We thought it might be fun to drive to Portland on U.S. 1 along the Maine coast. What a mistake! This puts you right into snooty resort cities like Ogunquit and Kennebunkport with their associated traffic. Due to the dearth of traffic lights, we were stuck in traffic for close to an hour. We eventually decided that paying for the Maine Turnpike was a much better use of our time. We had only a few glimpses of Portland as we drove through it. Soon we were back on U.S. 1, as it was the only pragmatic way to get to our destination: Boothbay Harbor.

Almost precisely two years ago, I was in Maine on business. A number of us elected to drive down to Boothbay Harbor for dinner, which was no minor matter as our meeting was in Augusta. I was charmed by Boothbay Harbor so it seemed a convenient place to revisit with the family. Rain earlier in the day made the harbor area unnaturally cool, but we enjoyed our fine dinners at the Tugboat Inn anyhow. Afterwards we walked through the many tourist businesses hugging the harbors. There are in fact many picture postcard marinas along Maine’s glorious Atlantic Coast. Boothbay Harbor though is one of the most picturesque. Our hotel was not in the harbor itself. Rather we stayed overnight at The Flagship Inn, which is a few miles inland. Generally, I am not that fond of roadside motels, but this one was surprisingly nice and clean. Unlike the Doubletree hotel in Boston where you have to pay $10 a day for wireless access, the modest Flagship Inn provided reliable and free high quality wireless access for all its patrons.

This morning we drove some more along the Maine coast. U.S. 1 north of Boothbay Harbor offers some spectacular scenery. In particular, the harbor cities of Bath, Rockland and Rockport offer magnificent views of the Gulf of Maine and the Maine coast hugged by myriad sailboats.

When you are from out of town, it is no trivial matter finding a restaurant in Augusta, Maine even if you have a GPS. Thanks to my last trip to Maine, I was somewhat familiar with the layout of Augusta, so we arrived at our destination only fifteen minutes late. We dined with one of my wife’s online friends, her husband and her two young children at a barbeque place in downtown Augusta. The young couple reminded me of my wife and me two decades earlier. Their three-year-old son though was a handful and had to be distracted throughout our time together. I am glad that those years are behind us.

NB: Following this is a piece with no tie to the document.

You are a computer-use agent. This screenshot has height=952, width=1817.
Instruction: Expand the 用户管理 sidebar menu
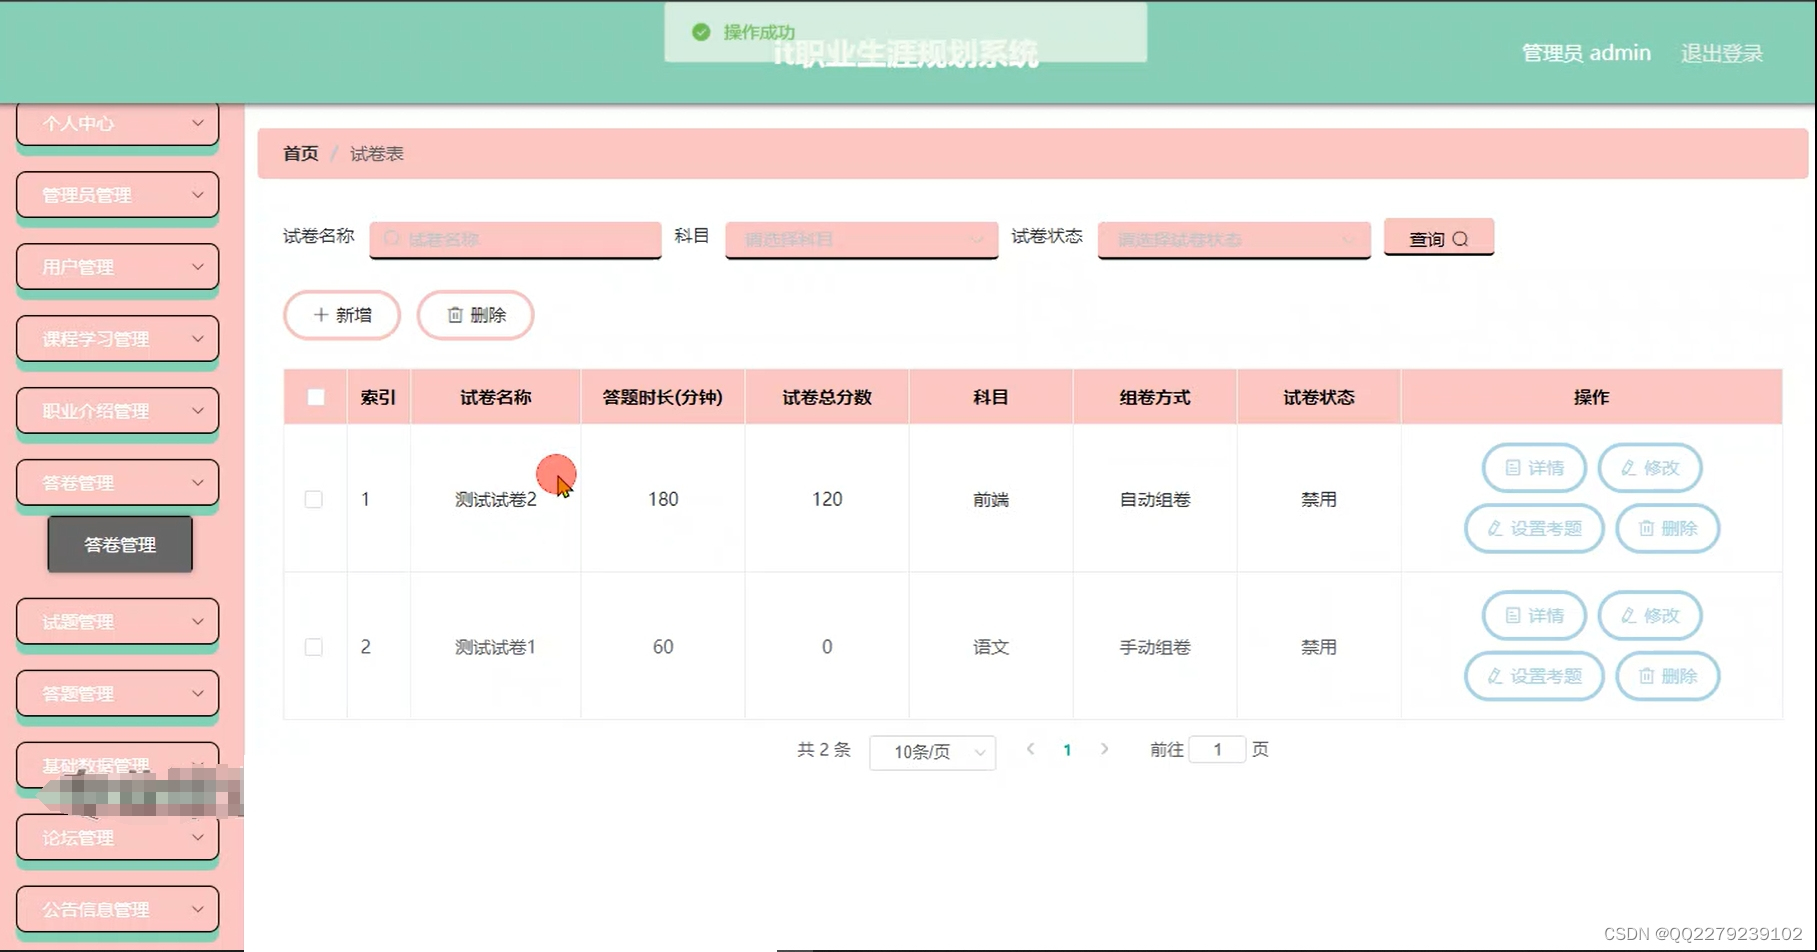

Our home for this night is a Best Western in Franconia, New Hampshire. Getting from Augusta to Franconia was no trivial matter, as there are no direct routes. There was plenty of road construction (including several miles where the pavement was removed and we had to navigate through a rocky construction area) on our route but the scenery along U.S. 2 was often spectacular. Every mile closer to New Hampshire revealed taller mountains. The citizens of Maine must have had a hard time coming up with names for their towns for we passed a cluster of towns named after countries like Mexico and Peru. Mexico, Maine though has little to recommend it and comes with an unwelcome stench from what appears to be a local paper mill. The picturesque Androsco River though flows through Mexico and the adjacent towns that border U.S. 2. This road is definitely one of the less traveled roads in the continental United States, but one of its more bucolic.

Here in Franconia we find an area of New Hampshire overrun with gnats and mosquitoes. We will definitely need the bug spray tomorrow, and we will need to brush them off our clothes and out of our hair before we resume of tour of New England. They lie by the dozens on our windshield. Tomorrow’s final destination: Burlington, Vermont, the last state in New England that I have yet to visit.